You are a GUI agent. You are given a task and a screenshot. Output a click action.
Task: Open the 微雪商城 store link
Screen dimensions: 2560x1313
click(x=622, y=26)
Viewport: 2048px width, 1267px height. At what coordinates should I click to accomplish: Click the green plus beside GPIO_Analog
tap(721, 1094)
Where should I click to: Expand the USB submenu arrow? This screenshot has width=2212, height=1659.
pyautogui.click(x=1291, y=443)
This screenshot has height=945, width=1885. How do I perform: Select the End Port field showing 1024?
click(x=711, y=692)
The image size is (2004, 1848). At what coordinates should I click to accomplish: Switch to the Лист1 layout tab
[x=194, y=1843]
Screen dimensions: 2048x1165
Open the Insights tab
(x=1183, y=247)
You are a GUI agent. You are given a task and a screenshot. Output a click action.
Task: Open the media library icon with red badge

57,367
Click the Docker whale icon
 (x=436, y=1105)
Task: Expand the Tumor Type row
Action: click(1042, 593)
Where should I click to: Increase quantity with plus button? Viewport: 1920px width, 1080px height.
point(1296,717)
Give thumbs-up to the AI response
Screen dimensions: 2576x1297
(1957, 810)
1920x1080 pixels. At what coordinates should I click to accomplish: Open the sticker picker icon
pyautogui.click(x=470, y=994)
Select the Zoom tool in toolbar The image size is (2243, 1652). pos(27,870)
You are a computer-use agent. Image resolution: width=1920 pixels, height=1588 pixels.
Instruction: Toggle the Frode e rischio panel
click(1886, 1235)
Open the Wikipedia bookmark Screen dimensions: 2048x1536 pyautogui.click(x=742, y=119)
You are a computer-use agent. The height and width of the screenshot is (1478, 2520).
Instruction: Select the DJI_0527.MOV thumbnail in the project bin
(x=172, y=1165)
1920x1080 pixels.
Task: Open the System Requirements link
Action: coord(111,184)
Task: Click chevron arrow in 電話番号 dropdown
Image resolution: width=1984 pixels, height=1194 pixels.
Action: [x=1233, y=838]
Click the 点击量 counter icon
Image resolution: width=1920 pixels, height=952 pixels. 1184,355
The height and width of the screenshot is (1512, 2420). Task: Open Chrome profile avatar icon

→ What needs to be done
An exact, complete copy of the data is the only acceptable answer.

→ Solved exercise
You are a GUI agent. You are given a task and a screenshot. Output a click action.
Task: Open the 微雪商城 store link
Screen dimensions: 2560x1313
click(x=622, y=26)
Viewport: 2048px width, 1267px height. At what coordinates should I click to accomplish: Click the green plus beside GPIO_Analog
tap(721, 1094)
Where should I click to: Expand the USB submenu arrow? This screenshot has width=2212, height=1659.
pyautogui.click(x=1291, y=443)
This screenshot has height=945, width=1885. How do I perform: Select the End Port field showing 1024?
click(x=711, y=692)
The image size is (2004, 1848). At what coordinates should I click to accomplish: Switch to the Лист1 layout tab
[x=194, y=1843]
Screen dimensions: 2048x1165
Open the Insights tab
(x=1183, y=247)
You are a GUI agent. You are given a task and a screenshot. Output a click action.
Task: Open the media library icon with red badge

57,367
Click the Docker whale icon
 (x=436, y=1105)
Task: Expand the Tumor Type row
Action: click(1042, 593)
Where should I click to: Increase quantity with plus button? Viewport: 1920px width, 1080px height.
point(1296,717)
Give thumbs-up to the AI response
Screen dimensions: 2576x1297
(1957, 810)
1920x1080 pixels. At what coordinates should I click to accomplish: Open the sticker picker icon
pyautogui.click(x=470, y=994)
Select the Zoom tool in toolbar The image size is (2243, 1652). pos(27,870)
You are a computer-use agent. Image resolution: width=1920 pixels, height=1588 pixels.
Instruction: Toggle the Frode e rischio panel
click(1886, 1235)
Open the Wikipedia bookmark Screen dimensions: 2048x1536 pyautogui.click(x=742, y=119)
You are a computer-use agent. The height and width of the screenshot is (1478, 2520).
Instruction: Select the DJI_0527.MOV thumbnail in the project bin
(x=172, y=1165)
1920x1080 pixels.
Task: Open the System Requirements link
Action: coord(111,184)
Task: Click chevron arrow in 電話番号 dropdown
Image resolution: width=1984 pixels, height=1194 pixels.
Action: [x=1233, y=838]
Click the 点击量 counter icon
Image resolution: width=1920 pixels, height=952 pixels. 1184,355
The height and width of the screenshot is (1512, 2420). Task: Open Chrome profile avatar icon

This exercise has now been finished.